> What the exercise asks: If a line contains "Screen dimensions: 1088x263", it is the last one to write out; begin with the first line of the records and copy each exactly.

====

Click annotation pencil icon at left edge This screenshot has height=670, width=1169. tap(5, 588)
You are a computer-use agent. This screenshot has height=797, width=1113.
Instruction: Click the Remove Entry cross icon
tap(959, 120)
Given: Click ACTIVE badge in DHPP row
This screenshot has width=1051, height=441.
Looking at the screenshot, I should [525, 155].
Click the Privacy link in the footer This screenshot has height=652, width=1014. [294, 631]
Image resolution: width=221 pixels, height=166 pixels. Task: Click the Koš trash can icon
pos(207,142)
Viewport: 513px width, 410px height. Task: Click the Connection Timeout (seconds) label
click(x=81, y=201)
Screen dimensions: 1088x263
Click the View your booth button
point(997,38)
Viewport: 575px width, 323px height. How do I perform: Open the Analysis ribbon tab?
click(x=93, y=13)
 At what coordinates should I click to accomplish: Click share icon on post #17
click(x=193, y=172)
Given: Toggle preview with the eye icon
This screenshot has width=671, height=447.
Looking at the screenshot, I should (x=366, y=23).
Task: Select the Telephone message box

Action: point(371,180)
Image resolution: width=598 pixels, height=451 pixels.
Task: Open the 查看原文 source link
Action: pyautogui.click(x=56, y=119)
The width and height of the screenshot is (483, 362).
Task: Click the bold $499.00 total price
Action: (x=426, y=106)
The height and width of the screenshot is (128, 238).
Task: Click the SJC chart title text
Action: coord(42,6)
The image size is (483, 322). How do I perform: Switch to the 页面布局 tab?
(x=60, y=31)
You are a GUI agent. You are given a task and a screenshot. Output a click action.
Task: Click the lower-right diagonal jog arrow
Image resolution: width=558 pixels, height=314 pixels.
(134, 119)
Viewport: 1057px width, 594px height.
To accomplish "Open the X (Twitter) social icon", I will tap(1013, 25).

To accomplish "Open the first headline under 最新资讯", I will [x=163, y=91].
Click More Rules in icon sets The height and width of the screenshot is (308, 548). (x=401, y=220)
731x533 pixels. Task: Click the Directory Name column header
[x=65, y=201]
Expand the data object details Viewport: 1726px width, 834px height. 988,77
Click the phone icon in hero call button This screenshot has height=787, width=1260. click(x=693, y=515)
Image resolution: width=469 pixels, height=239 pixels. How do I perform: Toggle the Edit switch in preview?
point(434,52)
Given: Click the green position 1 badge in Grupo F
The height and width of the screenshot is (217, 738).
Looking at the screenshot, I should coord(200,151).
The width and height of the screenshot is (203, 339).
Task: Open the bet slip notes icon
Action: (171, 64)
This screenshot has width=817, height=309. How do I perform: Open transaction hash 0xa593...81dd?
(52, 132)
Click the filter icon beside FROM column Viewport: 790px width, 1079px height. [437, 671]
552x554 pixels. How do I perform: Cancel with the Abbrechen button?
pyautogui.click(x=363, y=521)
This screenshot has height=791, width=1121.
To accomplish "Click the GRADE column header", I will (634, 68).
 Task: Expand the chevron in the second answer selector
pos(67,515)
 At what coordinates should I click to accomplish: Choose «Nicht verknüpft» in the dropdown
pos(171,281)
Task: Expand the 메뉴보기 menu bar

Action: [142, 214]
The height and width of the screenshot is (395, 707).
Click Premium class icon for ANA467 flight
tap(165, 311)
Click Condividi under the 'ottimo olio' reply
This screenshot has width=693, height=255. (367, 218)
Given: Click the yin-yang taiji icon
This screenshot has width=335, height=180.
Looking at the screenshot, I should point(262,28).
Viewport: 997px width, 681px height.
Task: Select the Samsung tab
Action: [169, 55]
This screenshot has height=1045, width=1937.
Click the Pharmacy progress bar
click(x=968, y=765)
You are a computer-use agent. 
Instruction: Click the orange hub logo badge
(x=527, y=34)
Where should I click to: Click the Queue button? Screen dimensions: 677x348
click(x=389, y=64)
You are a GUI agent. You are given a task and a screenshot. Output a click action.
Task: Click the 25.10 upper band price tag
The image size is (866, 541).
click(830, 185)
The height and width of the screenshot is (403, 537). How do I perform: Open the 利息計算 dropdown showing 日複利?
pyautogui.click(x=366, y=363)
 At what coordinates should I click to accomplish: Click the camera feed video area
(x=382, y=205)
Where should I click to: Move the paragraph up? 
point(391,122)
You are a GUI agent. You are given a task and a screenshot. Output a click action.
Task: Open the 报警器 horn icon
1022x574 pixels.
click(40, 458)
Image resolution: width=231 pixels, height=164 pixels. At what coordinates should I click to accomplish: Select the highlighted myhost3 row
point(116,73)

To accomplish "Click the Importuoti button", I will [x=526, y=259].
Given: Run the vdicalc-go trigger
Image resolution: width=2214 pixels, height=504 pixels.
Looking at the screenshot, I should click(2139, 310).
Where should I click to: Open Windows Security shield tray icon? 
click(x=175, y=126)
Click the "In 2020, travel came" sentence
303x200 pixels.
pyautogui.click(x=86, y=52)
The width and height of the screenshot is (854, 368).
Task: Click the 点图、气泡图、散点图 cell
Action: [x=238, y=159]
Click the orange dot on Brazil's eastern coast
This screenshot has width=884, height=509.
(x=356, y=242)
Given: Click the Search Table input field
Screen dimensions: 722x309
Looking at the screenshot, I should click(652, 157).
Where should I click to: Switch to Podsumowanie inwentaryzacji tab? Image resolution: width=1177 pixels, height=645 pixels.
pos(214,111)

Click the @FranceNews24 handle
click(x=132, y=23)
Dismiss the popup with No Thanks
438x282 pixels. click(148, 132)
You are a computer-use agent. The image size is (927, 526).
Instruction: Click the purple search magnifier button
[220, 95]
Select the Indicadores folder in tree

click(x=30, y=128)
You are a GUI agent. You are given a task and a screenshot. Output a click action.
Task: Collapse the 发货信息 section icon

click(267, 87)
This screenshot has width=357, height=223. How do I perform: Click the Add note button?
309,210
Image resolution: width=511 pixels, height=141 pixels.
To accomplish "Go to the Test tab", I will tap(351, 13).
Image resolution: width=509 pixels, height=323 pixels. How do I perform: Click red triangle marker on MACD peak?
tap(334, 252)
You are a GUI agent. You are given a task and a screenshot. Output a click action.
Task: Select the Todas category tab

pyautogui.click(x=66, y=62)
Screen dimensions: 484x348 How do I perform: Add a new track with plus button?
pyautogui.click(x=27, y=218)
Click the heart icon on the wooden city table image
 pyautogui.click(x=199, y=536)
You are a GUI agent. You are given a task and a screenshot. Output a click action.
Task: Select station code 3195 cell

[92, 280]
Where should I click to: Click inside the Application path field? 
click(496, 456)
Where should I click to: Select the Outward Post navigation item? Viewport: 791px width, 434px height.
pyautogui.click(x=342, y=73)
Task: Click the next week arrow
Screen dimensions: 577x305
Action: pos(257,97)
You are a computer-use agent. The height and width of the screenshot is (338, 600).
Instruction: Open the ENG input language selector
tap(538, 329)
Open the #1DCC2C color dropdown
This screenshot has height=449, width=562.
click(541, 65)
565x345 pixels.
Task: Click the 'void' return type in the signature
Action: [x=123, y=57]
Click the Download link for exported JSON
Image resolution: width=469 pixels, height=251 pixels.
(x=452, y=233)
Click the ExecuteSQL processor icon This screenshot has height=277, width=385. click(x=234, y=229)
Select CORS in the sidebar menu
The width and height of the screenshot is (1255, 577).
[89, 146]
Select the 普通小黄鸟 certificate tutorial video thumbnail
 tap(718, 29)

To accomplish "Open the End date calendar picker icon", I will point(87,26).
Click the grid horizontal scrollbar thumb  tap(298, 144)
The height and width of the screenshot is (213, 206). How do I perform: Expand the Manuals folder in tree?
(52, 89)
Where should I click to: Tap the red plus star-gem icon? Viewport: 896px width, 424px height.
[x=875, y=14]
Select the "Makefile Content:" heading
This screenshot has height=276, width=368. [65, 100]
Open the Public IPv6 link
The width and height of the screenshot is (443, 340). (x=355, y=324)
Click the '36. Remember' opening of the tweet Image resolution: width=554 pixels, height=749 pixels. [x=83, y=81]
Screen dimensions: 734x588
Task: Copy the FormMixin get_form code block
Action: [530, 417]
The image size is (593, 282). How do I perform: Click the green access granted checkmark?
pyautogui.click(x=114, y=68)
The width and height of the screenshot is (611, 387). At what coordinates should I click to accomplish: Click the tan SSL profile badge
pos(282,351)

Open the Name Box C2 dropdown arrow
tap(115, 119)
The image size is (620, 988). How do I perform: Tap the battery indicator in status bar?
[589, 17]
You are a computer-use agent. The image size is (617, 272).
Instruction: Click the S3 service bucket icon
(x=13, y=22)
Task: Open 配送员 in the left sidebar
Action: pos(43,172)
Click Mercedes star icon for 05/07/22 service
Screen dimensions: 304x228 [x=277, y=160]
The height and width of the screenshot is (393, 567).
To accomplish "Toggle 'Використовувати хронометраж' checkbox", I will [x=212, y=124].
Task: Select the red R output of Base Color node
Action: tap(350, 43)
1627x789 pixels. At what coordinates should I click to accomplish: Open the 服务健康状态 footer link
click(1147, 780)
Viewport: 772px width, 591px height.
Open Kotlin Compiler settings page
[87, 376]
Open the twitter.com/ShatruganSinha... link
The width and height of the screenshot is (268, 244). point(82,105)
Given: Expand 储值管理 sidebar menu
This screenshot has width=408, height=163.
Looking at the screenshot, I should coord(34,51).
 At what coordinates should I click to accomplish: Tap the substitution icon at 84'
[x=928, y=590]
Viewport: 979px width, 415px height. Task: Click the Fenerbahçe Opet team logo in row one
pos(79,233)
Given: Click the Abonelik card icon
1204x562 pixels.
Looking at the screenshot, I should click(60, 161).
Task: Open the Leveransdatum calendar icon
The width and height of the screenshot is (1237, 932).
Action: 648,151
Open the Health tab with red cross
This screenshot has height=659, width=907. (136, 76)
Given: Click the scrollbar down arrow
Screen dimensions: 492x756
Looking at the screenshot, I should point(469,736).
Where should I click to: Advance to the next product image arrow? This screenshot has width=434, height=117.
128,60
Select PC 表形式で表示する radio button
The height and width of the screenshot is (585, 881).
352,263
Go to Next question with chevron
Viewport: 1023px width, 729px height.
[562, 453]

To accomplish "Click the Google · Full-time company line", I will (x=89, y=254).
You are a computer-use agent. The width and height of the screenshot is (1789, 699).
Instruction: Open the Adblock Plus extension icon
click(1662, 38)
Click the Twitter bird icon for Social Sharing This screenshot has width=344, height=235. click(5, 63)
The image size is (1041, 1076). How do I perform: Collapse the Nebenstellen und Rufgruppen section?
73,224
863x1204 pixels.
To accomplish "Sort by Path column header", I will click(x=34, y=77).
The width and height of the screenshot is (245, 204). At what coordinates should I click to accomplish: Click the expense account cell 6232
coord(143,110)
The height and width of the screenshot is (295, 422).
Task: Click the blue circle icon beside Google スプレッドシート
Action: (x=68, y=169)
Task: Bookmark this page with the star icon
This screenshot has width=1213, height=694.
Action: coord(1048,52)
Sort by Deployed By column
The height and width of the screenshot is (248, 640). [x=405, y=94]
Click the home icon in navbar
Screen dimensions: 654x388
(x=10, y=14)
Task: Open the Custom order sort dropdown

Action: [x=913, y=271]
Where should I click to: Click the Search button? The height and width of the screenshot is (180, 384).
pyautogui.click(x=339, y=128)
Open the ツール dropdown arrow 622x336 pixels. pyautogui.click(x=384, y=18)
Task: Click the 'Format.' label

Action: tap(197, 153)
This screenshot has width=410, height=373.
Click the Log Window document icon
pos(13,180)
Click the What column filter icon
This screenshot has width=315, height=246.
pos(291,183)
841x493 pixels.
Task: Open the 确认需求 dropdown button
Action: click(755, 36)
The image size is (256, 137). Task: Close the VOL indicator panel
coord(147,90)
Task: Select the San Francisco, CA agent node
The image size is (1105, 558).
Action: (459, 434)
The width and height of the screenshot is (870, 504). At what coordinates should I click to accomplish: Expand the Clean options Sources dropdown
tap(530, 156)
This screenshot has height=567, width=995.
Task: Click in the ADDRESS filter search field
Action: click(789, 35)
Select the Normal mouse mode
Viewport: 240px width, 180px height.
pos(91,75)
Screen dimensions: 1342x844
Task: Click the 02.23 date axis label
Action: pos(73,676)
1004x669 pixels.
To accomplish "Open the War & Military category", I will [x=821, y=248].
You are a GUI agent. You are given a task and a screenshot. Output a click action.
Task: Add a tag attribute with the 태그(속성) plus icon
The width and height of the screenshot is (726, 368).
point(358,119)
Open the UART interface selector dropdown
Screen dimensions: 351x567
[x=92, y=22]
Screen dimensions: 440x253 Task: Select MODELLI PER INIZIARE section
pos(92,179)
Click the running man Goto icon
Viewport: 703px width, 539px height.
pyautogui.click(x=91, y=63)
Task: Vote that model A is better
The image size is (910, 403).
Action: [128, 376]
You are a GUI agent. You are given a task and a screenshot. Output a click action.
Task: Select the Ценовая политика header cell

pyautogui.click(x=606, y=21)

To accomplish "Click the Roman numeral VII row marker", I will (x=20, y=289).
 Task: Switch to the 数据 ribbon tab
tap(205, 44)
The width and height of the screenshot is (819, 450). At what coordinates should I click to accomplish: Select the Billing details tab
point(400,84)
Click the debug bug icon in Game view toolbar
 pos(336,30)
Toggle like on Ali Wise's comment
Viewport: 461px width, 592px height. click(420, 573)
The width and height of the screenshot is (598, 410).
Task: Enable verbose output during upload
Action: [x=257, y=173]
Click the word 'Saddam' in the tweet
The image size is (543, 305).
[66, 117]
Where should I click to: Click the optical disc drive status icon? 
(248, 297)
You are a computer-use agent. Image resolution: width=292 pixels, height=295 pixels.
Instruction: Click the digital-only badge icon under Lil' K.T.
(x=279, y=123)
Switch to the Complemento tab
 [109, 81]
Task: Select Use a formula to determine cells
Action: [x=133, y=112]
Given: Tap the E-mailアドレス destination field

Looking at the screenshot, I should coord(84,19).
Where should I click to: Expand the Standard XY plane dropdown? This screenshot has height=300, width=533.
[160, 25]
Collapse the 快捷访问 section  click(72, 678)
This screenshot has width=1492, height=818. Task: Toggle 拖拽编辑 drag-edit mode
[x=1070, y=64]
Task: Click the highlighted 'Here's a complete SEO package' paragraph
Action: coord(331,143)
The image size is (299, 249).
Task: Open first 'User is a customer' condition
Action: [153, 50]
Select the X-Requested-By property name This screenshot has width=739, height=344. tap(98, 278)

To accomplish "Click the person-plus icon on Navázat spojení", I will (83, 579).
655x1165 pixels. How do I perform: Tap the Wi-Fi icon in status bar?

====

> Solution:
Click annotation pencil icon at left edge This screenshot has height=670, width=1169. tap(5, 588)
You are a computer-use agent. This screenshot has height=797, width=1113.
Instruction: Click the Remove Entry cross icon
tap(959, 120)
Given: Click ACTIVE badge in DHPP row
This screenshot has width=1051, height=441.
Looking at the screenshot, I should [525, 155].
Click the Privacy link in the footer This screenshot has height=652, width=1014. [294, 631]
Image resolution: width=221 pixels, height=166 pixels. Task: Click the Koš trash can icon
pos(207,142)
Viewport: 513px width, 410px height. Task: Click the Connection Timeout (seconds) label
click(x=81, y=201)
Screen dimensions: 1088x263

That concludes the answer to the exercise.